Abstract P009: The Association of Liver Enzymes with Subclinical Myocardial Damage

Abstract

Background: Nonalcoholic fatty liver disease (NAFLD) is present in up to 30% of the US population and is strongly associated with obesity and diabetes. While a number of studies support an association between NAFLD and cardiovascular disease, limited evidence exists for the association with subclinical myocardial injury. Objective: To test the hypothesis that elevated liver enzymes (Alanine aminotrasferase [ALT], Aspartate aminotranferase [AST] and Gamma-glutamyl transpeptidase [GGT]) in the absence of significant alcohol consumption are independently associated with subclinical myocardial injury, defined by elevated cardiac troponin-T measured using a highly-sensitive assay (hs-cTnT). Methods: We conducted a cross-sectional analysis of 9351 participants from the Atherosclerosis Risk in the Communities (ARIC) Study with information on ALT, AST and GGT , hs-cTnT, and no evidence of coronary heart disease or elevated alcohol consumption (>14 and >21 drinks/week for women and men, respectively). We used logistic regression models to examine the association between liver enzymes and elevated hs-TnT (hs-TnT >0.014 μ g/L ) defined in a healthy reference population. Our secondary outcome was detectable hs-TnT (>0.003 μ g/L ).
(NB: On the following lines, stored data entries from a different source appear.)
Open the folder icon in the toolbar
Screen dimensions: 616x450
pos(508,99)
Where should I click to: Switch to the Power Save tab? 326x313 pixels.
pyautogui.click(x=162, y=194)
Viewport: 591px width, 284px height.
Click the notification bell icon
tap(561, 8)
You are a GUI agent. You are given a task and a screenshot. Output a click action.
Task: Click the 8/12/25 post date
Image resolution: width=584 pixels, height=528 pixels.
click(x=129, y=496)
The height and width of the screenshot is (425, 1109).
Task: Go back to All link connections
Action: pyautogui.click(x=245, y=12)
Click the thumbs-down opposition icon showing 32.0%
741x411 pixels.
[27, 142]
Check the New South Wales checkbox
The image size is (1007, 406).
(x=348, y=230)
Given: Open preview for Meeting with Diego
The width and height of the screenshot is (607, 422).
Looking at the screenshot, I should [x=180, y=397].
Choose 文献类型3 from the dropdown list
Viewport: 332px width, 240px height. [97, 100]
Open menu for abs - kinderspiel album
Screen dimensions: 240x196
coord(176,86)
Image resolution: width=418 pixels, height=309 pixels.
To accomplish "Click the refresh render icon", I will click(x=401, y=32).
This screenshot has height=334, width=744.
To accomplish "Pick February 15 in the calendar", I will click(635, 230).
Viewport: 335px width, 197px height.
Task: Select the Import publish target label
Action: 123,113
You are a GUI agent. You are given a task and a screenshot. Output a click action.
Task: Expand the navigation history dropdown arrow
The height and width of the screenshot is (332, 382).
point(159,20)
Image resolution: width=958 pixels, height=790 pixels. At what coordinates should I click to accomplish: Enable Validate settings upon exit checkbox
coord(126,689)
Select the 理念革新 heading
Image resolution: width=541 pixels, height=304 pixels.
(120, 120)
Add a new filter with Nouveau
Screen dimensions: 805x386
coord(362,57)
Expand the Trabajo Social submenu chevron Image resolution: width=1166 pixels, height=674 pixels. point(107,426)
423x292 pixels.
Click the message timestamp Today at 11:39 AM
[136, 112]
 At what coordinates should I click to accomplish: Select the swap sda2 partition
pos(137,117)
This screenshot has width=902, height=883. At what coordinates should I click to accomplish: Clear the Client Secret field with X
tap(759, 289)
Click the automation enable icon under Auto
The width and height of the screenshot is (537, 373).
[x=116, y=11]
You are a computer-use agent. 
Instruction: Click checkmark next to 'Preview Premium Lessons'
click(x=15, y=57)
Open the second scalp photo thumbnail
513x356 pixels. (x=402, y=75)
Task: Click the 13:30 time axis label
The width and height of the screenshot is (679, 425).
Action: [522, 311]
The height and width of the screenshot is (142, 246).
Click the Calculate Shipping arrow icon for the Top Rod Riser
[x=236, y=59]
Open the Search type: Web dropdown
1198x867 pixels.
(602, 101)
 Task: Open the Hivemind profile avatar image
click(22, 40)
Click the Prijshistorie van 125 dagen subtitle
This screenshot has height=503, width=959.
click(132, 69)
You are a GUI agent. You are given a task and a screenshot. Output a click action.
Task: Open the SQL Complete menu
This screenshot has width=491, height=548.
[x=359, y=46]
Results: In this community-based population (mean age 63 years, 60% women, 78% white), 7.2% and 66.1% had elevated and detectable hs-TnT, respectively. Medians [range] of ALT, AST and GGT were 13 [1-381], 18 [5-358] and 21 [2-1277], respectively. Higher levels of ALT, AST and GGT, even within the normal range, were independently associated with elevated hs-TnT (Figure). ALT and AST were also independently associated with detectable hs-TnT. After excluding participants with heart failure, the results remained consistent. Conclusions: In this sample, elevated livers enzymes were independently associated with subclinical myocardial damage suggesting that NAFLD may contribute to myocardial injury beyond its effects on development of clinical atherosclerotic coronary disease.